The most relevant benefits for this client are right in the middle:
- Compete on convenience
- Gain a competitive advantage
- Enjoy increased customer loyalty
The ones at the lower end are simply to practical to resonate emotionally, and the ones at the top are too broad, since they really apply to everyone and are what every business wants.
Loss Hierarchy
Next, we do the same will losses. That is, what a target stands to lose if they don’t choose your brand. These are often the inverse of the benefits, but doing this exercise will give you the precise language to use to highlight what’s at stake for your targets.
Here’s an example:
Again, the middle losses will be the ones that resonate most:
- Don’t compete on convenience
- Lose competitive advantage
- Lose customers
Core Emotional Benefit
Now, go back to your ultimate benefits and add those to the most relevant emotional benefits you identified. From there, narrow them down to the single most powerful emotional benefit that’s relevant to your target. This is what you’ll be communicating to potential customers. But don’t worry about crafting the right language yet. You can do that later. At this point you just need to know what your core emotional benefit is.
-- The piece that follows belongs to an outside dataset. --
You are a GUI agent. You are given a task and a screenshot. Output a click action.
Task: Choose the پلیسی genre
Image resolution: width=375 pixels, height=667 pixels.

For the logistics developer, we decided on:
Increase customer loyalty and get a competitive edge – deliver anywhere in the city in 30 minutes or less.
This we then further focused down to:
Get (there) ahead of your competition.
This combined both the practical benefit of faster delivery with the emotional benefit of beating the competition, both in getting to the customer and on the marketplace in general, all into one short phrase.
Core Emotional Loss
Finally, reframe the core emotional benefit as a core emotional loss, i.e. what will happen if the target doesn’t use your brand. This is ultimately what’s at stake for customers and can serve as a powerful incentive to purchase from your brand.
For the logistics developer, this turned into:
Don’t let your competition get there first.
Wrap-up
There you go, now you have all your most important features written down, along with your associated benefits. You also have your ultimate benefits and your core emotional benefits and losses. With this in hand, you have a clear understanding of why customers should choose your brand.